Blindmelon wrote:Biglaw isn't everything. But if you think it is, and the rankings went just by percentage in biglaw, Fordham and GW would rise a ton in the rankings. A) Also, GW/Fordham/BC/BU/UIUC/Emory/WUSTL/UT/Vand/UCLA/ND/WM all have almost double the biglaw placement as Tulane and its peer schools (American, RU, etc.), and some have more than triple.
These are all T30ish schools and place significantly better warranting their own little category. Yes, U Minnesota is 20 and it doesn't have a very high biglaw placement, but they feed mostly into their home state where biglaw isn't the only thing going and they are also a more selective school than those ranked higher. B) I agree it becomes more arbitrary the farther you go down the rankings, but to say that Tulane and Vand/BC/UIUC/GW, etc are in the same league is pretty silly.
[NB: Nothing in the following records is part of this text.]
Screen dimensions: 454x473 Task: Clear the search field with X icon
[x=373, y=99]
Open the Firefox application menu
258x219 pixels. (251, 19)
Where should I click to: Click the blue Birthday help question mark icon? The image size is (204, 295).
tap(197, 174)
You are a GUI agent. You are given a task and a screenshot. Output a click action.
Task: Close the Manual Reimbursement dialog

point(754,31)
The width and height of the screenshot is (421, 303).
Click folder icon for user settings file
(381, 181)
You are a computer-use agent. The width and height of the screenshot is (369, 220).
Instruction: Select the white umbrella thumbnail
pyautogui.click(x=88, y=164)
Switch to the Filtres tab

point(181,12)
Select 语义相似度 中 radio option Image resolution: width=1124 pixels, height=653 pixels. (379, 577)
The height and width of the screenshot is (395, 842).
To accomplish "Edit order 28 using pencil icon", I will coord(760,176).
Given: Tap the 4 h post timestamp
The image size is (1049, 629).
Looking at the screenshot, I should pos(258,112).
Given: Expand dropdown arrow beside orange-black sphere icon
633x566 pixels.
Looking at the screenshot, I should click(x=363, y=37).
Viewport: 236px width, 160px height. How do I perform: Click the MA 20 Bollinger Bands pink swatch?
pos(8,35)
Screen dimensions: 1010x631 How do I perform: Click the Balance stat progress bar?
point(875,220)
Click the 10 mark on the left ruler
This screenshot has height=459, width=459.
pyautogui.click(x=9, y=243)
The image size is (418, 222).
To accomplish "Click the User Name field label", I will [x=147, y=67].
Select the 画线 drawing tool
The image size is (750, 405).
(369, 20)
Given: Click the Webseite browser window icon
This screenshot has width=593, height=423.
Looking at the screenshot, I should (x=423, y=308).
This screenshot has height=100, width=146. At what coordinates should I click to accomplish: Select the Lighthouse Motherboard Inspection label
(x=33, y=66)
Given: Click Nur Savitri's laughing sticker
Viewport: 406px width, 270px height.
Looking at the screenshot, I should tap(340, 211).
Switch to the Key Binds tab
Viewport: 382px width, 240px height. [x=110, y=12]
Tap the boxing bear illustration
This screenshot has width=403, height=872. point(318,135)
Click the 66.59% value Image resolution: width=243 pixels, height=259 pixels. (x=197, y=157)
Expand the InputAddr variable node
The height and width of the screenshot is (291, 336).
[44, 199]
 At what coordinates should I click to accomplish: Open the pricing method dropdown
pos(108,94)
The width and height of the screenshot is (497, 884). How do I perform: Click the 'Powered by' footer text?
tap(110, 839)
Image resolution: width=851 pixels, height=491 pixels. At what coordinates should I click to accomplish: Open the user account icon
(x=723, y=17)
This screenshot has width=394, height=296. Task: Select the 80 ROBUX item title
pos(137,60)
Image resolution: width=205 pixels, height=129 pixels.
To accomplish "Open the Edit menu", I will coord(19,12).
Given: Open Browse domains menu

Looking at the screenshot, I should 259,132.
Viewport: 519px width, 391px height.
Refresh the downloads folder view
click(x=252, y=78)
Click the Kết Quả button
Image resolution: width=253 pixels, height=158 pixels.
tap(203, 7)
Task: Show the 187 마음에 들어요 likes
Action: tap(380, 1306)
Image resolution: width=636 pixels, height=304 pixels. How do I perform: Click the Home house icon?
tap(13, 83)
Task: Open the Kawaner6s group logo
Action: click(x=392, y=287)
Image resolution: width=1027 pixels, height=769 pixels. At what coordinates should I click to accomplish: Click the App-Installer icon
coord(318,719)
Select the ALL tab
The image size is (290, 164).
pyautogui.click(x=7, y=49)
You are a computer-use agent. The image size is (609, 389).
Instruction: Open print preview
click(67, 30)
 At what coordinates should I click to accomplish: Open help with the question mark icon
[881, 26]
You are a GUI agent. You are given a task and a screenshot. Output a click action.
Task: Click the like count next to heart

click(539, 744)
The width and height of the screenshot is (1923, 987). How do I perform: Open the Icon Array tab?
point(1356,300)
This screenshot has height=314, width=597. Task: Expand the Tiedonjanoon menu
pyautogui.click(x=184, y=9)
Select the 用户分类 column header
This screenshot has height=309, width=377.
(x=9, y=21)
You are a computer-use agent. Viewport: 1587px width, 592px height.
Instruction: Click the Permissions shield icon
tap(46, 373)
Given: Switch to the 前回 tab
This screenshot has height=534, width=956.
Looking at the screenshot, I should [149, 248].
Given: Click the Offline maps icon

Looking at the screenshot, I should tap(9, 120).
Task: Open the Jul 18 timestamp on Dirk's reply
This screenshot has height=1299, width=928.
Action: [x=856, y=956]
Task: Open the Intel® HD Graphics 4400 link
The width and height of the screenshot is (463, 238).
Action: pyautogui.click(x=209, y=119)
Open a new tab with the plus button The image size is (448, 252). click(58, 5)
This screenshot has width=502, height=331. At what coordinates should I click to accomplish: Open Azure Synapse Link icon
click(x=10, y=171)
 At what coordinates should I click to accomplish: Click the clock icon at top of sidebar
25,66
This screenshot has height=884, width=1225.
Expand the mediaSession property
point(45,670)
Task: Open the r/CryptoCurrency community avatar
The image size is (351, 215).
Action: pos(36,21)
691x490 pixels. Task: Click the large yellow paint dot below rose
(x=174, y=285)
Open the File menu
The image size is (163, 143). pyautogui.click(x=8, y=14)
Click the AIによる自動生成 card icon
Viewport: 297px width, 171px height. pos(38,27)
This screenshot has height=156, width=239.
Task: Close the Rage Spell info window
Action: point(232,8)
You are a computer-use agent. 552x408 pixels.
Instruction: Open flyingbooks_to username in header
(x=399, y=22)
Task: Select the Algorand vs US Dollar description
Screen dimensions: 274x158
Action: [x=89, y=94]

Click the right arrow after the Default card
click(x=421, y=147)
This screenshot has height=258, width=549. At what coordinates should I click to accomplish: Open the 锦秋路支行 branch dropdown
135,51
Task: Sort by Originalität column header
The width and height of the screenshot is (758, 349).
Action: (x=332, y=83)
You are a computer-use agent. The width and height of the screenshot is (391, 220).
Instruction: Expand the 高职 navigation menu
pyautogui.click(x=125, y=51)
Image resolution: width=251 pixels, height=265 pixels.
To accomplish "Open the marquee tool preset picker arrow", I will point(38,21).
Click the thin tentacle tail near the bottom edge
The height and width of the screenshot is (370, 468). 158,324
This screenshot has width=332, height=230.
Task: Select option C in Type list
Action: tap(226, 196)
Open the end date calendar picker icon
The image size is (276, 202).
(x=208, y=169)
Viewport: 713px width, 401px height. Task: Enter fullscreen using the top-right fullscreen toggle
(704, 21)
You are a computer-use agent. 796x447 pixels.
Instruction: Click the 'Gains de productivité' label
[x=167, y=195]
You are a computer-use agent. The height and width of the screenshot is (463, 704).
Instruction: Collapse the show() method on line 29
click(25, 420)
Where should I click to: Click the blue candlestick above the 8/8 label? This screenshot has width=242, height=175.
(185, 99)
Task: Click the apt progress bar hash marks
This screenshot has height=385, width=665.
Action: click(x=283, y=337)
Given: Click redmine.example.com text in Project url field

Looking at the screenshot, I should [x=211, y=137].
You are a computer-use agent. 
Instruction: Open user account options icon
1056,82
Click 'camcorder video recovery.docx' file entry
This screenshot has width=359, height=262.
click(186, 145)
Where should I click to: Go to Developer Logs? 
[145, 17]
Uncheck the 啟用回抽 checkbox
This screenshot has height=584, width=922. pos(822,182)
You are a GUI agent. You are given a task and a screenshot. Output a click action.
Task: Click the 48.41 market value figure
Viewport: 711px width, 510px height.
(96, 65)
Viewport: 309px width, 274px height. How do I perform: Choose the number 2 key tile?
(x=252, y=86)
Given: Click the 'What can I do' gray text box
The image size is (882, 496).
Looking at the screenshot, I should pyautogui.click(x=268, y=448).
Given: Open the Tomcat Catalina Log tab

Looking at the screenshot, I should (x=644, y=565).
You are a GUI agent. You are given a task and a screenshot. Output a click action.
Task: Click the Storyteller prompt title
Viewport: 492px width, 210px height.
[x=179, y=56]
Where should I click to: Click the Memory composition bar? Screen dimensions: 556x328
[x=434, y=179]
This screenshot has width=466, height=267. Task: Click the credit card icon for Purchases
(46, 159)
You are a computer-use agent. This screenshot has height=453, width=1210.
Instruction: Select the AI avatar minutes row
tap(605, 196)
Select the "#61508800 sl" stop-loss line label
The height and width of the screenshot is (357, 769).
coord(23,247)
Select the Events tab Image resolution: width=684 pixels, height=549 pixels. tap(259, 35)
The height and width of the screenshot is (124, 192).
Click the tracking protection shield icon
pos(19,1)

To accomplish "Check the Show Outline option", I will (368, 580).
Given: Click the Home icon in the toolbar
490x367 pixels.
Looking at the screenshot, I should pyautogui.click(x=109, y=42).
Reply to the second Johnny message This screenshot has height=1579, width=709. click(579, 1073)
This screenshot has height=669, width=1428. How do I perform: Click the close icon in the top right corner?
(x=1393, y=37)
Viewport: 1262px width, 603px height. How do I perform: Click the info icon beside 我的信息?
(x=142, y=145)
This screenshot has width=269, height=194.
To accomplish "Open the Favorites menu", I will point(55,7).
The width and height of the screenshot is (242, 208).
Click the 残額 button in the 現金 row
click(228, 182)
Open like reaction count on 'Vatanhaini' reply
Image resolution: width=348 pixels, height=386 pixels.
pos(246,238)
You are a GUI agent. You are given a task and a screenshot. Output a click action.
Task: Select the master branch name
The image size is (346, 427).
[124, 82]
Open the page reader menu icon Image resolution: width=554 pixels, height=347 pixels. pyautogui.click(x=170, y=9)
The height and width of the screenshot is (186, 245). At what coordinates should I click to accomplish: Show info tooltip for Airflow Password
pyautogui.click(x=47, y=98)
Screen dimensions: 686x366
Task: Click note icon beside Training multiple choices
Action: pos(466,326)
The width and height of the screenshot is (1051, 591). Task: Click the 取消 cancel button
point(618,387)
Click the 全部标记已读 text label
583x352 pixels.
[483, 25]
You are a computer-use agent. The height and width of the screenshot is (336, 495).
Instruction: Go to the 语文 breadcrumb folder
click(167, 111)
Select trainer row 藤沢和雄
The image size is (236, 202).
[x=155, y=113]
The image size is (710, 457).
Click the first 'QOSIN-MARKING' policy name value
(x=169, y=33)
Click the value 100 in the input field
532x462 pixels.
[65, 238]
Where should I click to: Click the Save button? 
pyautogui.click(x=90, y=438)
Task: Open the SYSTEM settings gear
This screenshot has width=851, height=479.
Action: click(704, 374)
"A" is only true when looking at lsj 250 firms. When you concentrate on the top-100 firms, Tulane more than holds its own and blows most #20-50 schools off the map. And what do you know about Tulane that would make you such an expert that you can say Tulane is not in the same league as those other schools?
The arbitrary nature of the rankings (which you mention at "B") is exactly what allows others to say the opposite. And Tulane is a very well regarded university overall. UG was considered to be a top-30 or so just a few years ago.
What, besides the rankings that you have looked at, allows you to question the inherent qualities of the schools at all? The rankings have caused perception more than resulted from it. I would bet that if USNWR put Tulane at 25, you would see drastic increases in OCI, BigLaw placement, clerkships, citations and everything else related to prestige. The rankings are a game changer(s).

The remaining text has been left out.